## Goal of the exercise
Starting at the top of the entries, restate word for word each line up to and including the one with "Task: Click the blue".

[Saved data entries]
-.-.-

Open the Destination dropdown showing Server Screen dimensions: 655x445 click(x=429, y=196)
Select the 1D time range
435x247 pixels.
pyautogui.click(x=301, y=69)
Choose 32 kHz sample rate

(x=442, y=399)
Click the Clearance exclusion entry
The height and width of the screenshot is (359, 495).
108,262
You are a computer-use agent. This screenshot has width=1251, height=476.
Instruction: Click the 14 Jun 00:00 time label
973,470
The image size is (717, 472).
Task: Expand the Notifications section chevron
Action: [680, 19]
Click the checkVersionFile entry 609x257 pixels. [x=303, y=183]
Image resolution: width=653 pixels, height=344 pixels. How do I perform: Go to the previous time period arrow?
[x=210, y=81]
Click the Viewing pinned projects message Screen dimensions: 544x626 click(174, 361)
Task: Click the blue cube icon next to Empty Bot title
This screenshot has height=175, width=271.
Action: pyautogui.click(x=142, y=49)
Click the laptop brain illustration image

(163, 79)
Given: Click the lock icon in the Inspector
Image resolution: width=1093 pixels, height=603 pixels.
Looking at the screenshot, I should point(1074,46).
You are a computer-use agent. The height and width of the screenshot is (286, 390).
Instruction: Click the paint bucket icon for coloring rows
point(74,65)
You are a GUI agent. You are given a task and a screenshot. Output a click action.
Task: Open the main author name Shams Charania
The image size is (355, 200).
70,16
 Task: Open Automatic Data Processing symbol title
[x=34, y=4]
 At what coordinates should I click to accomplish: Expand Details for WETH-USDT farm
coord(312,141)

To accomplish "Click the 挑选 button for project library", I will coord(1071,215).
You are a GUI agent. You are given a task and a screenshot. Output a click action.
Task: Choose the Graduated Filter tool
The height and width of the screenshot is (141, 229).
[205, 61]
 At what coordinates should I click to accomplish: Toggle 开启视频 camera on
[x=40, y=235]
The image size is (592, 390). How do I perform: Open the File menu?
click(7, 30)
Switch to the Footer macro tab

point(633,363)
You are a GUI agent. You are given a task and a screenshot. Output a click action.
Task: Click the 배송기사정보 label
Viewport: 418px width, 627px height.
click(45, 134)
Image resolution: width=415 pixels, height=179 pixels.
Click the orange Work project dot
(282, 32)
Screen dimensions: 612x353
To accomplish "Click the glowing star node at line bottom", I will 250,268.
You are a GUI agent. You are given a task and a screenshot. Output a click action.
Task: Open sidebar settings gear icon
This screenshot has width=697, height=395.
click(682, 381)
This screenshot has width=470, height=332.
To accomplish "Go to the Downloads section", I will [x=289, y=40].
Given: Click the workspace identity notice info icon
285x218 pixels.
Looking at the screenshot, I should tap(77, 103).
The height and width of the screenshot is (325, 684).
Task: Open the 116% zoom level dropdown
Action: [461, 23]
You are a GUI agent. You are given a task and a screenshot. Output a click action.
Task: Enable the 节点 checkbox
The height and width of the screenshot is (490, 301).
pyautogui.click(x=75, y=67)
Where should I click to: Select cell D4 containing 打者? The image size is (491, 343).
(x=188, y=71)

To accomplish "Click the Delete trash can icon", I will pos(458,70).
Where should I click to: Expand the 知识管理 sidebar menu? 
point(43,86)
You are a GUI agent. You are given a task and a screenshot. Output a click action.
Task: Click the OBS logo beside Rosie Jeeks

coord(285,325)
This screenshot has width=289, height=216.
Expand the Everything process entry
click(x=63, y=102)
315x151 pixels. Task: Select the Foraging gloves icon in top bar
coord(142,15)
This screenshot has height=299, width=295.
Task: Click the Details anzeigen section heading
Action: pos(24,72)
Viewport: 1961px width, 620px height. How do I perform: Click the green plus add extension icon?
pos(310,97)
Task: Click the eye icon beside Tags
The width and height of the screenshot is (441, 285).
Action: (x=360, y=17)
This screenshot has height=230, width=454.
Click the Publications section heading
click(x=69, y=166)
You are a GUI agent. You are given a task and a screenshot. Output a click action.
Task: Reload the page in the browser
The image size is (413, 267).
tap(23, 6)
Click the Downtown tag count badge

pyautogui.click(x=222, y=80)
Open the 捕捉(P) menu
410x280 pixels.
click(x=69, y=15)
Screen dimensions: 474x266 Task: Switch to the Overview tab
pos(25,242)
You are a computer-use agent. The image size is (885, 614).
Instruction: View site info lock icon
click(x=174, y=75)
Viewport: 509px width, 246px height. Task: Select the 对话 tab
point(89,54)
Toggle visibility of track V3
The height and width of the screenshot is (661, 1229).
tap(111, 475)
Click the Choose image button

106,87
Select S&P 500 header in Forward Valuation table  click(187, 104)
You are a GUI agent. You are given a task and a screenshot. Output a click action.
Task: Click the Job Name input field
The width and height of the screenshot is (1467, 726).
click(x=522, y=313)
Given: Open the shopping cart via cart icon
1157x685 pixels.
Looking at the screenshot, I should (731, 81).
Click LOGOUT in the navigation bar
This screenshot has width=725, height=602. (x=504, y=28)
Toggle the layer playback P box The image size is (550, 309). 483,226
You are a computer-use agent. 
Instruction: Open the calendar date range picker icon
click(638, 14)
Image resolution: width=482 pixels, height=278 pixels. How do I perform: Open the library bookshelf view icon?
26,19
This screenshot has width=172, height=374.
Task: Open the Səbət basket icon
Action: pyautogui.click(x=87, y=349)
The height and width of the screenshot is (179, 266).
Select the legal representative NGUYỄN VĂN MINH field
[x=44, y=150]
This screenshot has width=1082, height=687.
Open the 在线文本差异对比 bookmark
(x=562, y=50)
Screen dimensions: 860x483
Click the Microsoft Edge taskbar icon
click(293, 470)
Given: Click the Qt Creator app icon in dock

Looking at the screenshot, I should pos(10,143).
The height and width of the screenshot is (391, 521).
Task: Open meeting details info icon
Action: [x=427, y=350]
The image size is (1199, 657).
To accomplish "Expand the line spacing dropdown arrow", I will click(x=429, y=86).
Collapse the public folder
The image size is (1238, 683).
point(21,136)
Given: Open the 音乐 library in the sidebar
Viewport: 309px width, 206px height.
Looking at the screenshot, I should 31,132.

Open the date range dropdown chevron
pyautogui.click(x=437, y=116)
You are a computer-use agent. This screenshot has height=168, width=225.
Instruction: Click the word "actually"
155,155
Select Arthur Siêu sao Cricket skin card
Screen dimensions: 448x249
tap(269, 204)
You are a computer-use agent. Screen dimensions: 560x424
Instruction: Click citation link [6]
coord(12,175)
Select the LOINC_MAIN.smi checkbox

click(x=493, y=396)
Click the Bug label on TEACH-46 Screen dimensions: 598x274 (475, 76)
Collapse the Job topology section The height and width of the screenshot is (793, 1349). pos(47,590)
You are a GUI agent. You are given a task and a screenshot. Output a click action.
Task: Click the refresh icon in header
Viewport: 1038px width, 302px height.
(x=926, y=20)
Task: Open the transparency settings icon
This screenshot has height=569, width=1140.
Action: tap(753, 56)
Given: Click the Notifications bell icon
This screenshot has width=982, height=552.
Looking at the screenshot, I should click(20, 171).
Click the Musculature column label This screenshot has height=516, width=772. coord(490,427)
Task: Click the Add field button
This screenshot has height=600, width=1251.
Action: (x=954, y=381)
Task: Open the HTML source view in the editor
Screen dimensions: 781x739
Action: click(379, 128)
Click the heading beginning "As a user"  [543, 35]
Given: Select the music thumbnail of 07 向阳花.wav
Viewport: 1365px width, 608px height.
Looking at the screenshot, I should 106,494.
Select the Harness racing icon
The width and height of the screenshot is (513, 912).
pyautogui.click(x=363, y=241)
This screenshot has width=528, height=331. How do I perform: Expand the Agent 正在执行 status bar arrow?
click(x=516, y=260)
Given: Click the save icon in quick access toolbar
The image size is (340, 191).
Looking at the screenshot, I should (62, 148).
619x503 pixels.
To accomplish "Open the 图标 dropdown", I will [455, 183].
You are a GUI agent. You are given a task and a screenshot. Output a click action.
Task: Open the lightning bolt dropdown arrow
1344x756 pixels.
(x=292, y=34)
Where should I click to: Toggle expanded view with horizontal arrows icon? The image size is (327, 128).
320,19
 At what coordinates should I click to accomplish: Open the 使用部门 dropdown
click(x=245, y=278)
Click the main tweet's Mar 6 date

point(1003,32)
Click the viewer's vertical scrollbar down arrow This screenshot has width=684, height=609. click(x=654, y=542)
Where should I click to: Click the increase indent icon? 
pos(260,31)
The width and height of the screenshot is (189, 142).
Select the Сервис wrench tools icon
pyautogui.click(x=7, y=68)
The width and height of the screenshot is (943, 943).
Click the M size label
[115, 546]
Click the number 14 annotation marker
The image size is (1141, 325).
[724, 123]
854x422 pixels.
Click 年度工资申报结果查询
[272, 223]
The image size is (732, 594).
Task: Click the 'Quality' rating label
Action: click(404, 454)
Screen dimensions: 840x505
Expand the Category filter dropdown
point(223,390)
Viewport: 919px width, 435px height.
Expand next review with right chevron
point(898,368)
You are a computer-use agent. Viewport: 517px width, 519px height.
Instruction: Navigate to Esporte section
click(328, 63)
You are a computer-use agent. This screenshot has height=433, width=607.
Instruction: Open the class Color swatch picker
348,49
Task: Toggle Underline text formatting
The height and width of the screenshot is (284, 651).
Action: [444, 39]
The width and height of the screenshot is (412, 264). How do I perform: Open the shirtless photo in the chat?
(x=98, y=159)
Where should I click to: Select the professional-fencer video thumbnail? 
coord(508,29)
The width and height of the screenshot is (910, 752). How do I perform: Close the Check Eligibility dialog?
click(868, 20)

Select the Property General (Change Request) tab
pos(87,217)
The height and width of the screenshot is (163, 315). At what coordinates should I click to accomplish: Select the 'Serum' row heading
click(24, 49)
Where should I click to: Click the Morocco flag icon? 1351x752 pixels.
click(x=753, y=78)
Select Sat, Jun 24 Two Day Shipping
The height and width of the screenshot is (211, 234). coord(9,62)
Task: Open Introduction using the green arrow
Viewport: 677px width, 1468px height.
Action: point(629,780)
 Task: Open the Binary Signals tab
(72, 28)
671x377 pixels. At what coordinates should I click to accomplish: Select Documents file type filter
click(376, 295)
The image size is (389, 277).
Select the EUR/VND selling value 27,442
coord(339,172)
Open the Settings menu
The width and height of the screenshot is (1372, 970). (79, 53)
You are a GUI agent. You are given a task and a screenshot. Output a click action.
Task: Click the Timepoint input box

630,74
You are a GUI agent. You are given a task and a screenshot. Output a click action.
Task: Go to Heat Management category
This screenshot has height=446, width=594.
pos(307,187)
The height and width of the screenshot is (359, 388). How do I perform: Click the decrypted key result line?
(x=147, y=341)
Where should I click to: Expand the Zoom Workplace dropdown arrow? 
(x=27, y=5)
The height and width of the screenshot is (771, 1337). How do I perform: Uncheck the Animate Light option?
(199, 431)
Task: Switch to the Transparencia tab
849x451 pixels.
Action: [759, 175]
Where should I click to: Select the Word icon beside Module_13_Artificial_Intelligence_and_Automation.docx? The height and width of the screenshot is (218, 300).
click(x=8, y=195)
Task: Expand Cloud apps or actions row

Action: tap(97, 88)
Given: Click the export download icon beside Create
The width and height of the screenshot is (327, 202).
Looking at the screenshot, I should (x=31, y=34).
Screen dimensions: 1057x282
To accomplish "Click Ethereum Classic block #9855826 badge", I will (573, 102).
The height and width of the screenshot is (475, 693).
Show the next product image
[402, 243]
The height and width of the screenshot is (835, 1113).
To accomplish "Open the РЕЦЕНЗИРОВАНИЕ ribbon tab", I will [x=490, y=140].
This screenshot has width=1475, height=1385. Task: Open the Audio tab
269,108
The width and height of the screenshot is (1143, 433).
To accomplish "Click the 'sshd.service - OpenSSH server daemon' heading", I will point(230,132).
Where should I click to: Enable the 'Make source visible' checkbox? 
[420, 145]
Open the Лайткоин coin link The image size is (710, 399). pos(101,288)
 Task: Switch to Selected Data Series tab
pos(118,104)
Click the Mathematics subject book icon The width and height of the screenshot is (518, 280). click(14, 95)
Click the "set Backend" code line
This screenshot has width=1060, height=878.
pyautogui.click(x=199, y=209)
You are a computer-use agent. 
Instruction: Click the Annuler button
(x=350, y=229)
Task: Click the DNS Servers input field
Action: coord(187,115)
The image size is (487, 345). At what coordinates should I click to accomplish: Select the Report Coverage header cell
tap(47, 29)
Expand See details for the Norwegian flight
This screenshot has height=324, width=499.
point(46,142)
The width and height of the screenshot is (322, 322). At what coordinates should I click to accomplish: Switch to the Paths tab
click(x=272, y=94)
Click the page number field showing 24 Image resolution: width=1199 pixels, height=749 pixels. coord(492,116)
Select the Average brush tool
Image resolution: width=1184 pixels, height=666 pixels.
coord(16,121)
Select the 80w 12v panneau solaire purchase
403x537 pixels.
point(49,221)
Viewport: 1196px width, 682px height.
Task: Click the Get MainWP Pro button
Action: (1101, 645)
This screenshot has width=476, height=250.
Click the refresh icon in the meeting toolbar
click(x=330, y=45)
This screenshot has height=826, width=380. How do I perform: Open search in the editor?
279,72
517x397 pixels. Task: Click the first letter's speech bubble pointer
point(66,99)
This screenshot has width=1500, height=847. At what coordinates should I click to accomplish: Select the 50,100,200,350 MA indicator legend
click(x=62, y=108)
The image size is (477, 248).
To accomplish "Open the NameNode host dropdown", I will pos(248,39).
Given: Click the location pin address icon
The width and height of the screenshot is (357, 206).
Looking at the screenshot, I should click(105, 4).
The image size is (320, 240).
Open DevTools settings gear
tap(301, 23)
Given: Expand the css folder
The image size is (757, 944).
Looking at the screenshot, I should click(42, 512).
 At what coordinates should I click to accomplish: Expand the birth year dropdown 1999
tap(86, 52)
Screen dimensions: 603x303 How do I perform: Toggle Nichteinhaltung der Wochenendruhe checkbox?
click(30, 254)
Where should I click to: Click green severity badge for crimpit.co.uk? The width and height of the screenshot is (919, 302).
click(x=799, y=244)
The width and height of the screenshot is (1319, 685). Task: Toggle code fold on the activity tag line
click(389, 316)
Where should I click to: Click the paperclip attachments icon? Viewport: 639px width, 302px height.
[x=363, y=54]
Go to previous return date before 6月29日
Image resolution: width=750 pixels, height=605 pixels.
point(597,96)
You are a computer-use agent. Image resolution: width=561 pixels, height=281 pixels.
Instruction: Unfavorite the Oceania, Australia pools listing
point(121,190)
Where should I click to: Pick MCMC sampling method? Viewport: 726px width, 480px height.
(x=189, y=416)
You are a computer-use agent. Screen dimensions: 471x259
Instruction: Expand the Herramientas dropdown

-.-.-

## Output of the exercise
Open the Destination dropdown showing Server Screen dimensions: 655x445 click(x=429, y=196)
Select the 1D time range
435x247 pixels.
pyautogui.click(x=301, y=69)
Choose 32 kHz sample rate

(x=442, y=399)
Click the Clearance exclusion entry
The height and width of the screenshot is (359, 495).
108,262
You are a computer-use agent. This screenshot has width=1251, height=476.
Instruction: Click the 14 Jun 00:00 time label
973,470
The image size is (717, 472).
Task: Expand the Notifications section chevron
Action: [680, 19]
Click the checkVersionFile entry 609x257 pixels. [x=303, y=183]
Image resolution: width=653 pixels, height=344 pixels. How do I perform: Go to the previous time period arrow?
[x=210, y=81]
Click the Viewing pinned projects message Screen dimensions: 544x626 click(174, 361)
Task: Click the blue cube icon next to Empty Bot title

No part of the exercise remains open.